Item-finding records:
━━━━

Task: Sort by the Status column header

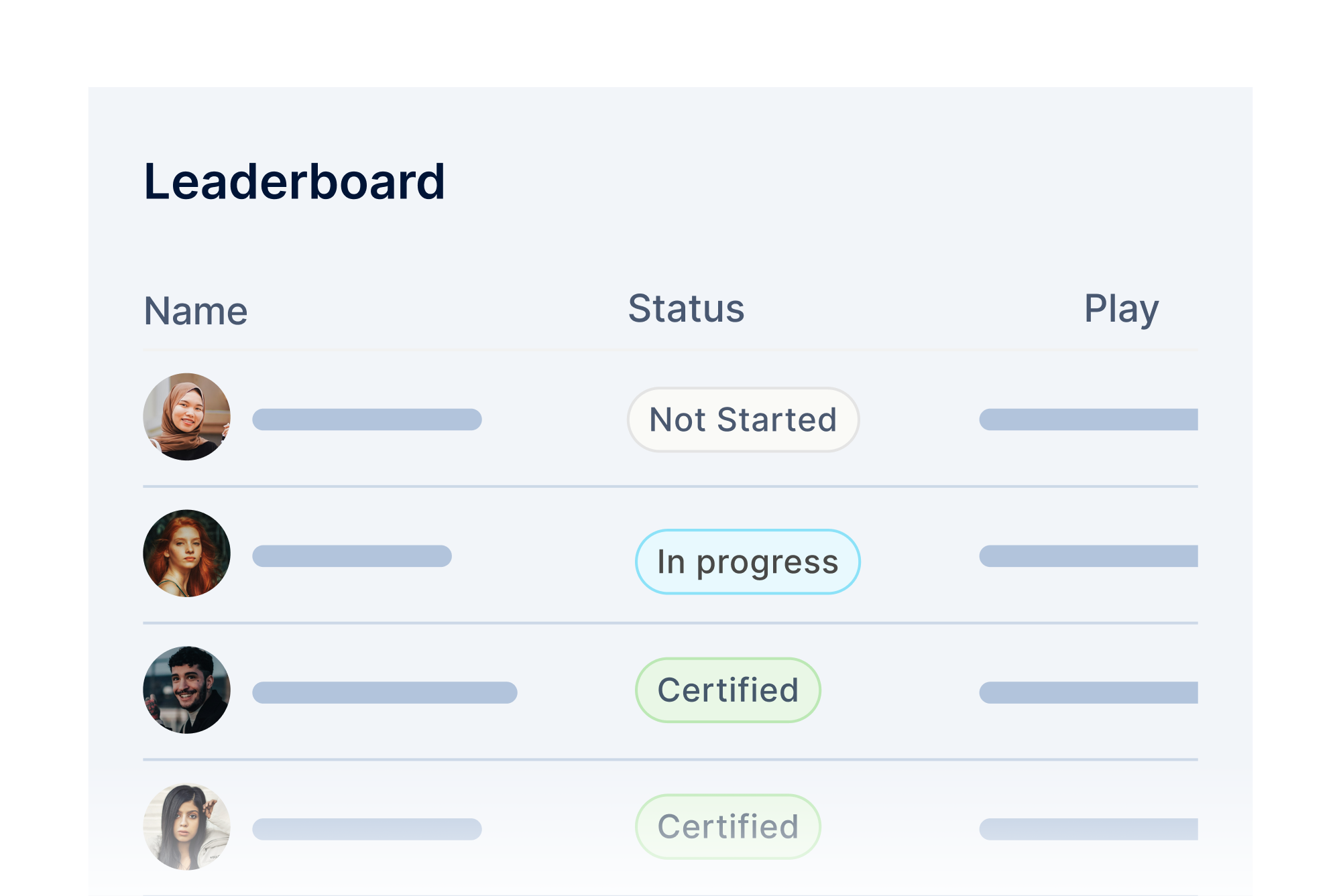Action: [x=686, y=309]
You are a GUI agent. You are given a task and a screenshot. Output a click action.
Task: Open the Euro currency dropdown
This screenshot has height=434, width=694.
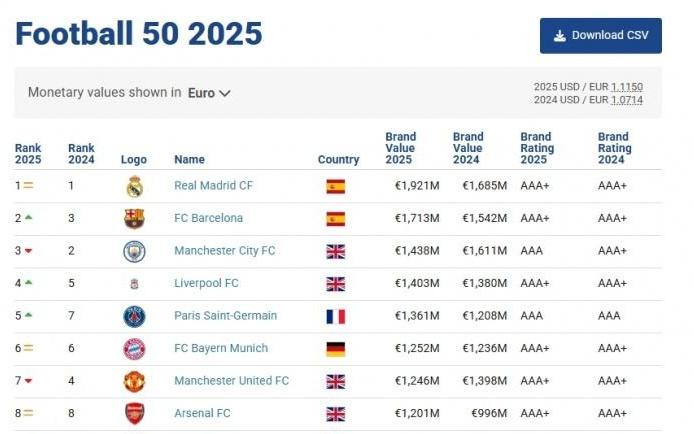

━━━━

◆ WHAT YOU HAVE TO DO:
Pull out each line of the items above that contains the word "screenshot". Copy each such line in full.

◆ OUTPUT OF THE EXERCISE:
You are a GUI agent. You are given a task and a screenshot. Output a click action.
This screenshot has height=434, width=694.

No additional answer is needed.